Data resources span six omics domains (neuroscience, proteomics, microbiome, metabolomics, immunology, nutrigenomics), covering 40,000+ phenotypes from global databases (e.g., UK Biobank’s brain MRI, Finnish proteomics cohorts). A standardized preprocessing pipeline ensures quality (format conversion, metadata extraction, quality checks) with weekly updates and version control for reproducibility. Machine-learning anomaly detection and multi-level imputation address data inconsistencies. Core functionalities include millisecond-scale data retrieval via B+ tree/Bloom filter indexing and predictive caching (90% of queries resolved in <100ms). FastGWASR, the integrated R package, features modular design (data acquisition, preprocessing, analysis, visualization) with optimized algorithms: sparse matrices speed LD calculations (3× faster, 65% less memory), and parallel processing adapts to available resources. The API follows RESTful principles, with concise parameters for common tasks and DSL support for advanced queries. Security includes differential privacy for individual-level data and federated learning for collaborative analysis without raw data exposure.

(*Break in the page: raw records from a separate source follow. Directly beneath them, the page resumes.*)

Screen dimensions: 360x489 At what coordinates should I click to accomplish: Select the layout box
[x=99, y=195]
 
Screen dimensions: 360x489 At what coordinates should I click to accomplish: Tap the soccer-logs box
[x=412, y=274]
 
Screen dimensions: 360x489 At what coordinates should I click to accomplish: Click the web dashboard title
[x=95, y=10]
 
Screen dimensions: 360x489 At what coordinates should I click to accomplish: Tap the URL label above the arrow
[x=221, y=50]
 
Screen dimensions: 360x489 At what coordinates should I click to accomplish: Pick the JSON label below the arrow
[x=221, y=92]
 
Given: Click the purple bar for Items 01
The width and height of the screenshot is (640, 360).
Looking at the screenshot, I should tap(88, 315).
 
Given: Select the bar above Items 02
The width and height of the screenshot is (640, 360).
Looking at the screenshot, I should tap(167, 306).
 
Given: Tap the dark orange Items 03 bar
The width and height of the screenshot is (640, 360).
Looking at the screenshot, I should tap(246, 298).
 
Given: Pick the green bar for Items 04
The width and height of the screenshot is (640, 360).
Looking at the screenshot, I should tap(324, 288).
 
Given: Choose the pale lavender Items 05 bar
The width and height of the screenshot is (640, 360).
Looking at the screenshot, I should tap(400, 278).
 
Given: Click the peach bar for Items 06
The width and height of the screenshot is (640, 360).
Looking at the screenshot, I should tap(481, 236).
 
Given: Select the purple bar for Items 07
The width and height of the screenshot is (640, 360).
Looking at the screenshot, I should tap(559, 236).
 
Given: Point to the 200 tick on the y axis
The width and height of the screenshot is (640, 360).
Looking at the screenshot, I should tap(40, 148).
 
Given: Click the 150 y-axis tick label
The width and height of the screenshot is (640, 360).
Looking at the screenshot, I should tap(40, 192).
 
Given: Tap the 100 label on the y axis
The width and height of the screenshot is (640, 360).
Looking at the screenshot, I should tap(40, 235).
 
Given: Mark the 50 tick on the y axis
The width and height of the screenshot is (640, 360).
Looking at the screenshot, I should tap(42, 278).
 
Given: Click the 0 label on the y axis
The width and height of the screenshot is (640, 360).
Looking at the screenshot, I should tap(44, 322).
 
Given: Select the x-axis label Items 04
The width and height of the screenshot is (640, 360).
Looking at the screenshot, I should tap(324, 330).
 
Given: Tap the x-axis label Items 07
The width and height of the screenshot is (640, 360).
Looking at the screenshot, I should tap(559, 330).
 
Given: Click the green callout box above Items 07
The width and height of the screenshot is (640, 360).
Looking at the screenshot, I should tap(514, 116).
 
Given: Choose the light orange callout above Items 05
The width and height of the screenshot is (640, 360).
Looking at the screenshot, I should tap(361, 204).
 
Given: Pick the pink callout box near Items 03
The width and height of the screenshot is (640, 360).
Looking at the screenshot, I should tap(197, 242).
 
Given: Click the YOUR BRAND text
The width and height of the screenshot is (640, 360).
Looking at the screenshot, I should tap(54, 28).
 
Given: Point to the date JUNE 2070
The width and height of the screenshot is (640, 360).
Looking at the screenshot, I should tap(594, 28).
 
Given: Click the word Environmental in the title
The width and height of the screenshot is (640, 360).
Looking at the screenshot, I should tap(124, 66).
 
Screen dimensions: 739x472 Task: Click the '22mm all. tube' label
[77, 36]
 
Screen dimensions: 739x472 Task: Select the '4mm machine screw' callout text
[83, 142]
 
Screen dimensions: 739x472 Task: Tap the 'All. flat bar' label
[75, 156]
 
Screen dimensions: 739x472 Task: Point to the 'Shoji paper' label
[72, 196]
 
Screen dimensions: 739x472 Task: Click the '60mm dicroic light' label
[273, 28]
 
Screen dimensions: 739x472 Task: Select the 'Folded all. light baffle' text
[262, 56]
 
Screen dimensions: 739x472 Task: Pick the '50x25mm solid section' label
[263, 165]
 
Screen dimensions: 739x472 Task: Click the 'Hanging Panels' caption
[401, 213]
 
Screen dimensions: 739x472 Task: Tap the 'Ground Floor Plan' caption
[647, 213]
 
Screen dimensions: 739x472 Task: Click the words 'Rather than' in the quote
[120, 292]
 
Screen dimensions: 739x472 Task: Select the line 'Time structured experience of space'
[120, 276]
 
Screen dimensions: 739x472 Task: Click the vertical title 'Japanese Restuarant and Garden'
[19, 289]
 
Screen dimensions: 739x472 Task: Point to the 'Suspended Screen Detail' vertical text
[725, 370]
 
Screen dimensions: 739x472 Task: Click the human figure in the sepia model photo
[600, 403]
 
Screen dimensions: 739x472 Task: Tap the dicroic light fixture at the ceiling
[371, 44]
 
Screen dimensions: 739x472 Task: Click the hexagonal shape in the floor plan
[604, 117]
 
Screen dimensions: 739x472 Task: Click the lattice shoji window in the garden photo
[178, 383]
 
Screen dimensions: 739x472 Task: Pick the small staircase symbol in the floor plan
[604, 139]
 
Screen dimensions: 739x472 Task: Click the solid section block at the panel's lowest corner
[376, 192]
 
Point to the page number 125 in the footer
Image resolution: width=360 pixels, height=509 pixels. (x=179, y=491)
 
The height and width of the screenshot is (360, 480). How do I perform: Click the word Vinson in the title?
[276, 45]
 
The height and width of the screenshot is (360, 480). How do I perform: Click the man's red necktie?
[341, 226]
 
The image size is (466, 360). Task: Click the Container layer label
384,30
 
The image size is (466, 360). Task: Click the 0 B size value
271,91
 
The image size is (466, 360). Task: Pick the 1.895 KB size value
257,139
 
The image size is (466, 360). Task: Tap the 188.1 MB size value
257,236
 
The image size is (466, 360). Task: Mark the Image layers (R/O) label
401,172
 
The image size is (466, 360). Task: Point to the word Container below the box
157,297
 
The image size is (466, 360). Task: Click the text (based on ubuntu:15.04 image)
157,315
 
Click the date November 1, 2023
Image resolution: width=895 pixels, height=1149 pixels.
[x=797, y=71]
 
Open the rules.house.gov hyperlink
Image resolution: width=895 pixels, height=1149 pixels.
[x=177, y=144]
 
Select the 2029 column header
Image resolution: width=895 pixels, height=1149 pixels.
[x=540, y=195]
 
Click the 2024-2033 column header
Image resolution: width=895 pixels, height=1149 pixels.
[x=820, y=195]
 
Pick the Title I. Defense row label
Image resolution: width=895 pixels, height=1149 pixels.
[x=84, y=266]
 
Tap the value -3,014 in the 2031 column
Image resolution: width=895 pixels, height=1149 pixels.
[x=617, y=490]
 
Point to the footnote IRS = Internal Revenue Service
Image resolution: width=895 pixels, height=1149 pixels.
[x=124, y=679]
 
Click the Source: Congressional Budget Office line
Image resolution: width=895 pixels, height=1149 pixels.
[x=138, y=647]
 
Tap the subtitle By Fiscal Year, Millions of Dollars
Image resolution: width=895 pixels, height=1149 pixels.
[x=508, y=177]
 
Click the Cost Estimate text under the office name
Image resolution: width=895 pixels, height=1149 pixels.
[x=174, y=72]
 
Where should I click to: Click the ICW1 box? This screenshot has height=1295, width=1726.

Performance benchmarks highlight advantages: sub-second online extraction (vs. minutes/instability in traditional platforms), 90% query efficiency, and lower hardware demands (runs on laptops). FastGWASR outperforms tools like TwoSampleMR in speed and functionality, supporting one-click MR-PheWAS and drug target workflows. Application examples showcase real-world impact: Mendelian Randomization linked metabolites (e.g., branched-chain amino acids) to type 2 diabetes risk using “ebi-met1400” data, with findings aligning to prior studies; Drug Target Validation confirmed PCSK9’s role in coronary heart disease via co-localization and MR-PheWAS, assessing 2,408 phenotypes; Multi-Omics Integration mapped gut microbiota, metabolites, and inflammation networks in inflammatory bowel disease, demonstrating efficient cross-data analysis. Limitations include potential bottlenecks with ultra-large datasets (>100M variants/millions of individuals) and gaps in rare disease/underrepresented population data (e.g., African/Latin American cohorts). Future work will expand data (single-cell RNA-seq, epigenomics), enhance algorithms (cell-type-specific GWAS), and improve accessibility (AI-assisted tools, community collaboration).

In summary, this cloud-based GWAS platform and FastGWASR package democratize genomic research by overcoming traditional barriers—inefficient data access, high costs, and complex integration. They accelerate discoveries in precision medicine, benefiting institutions of all sizes and advancing global health.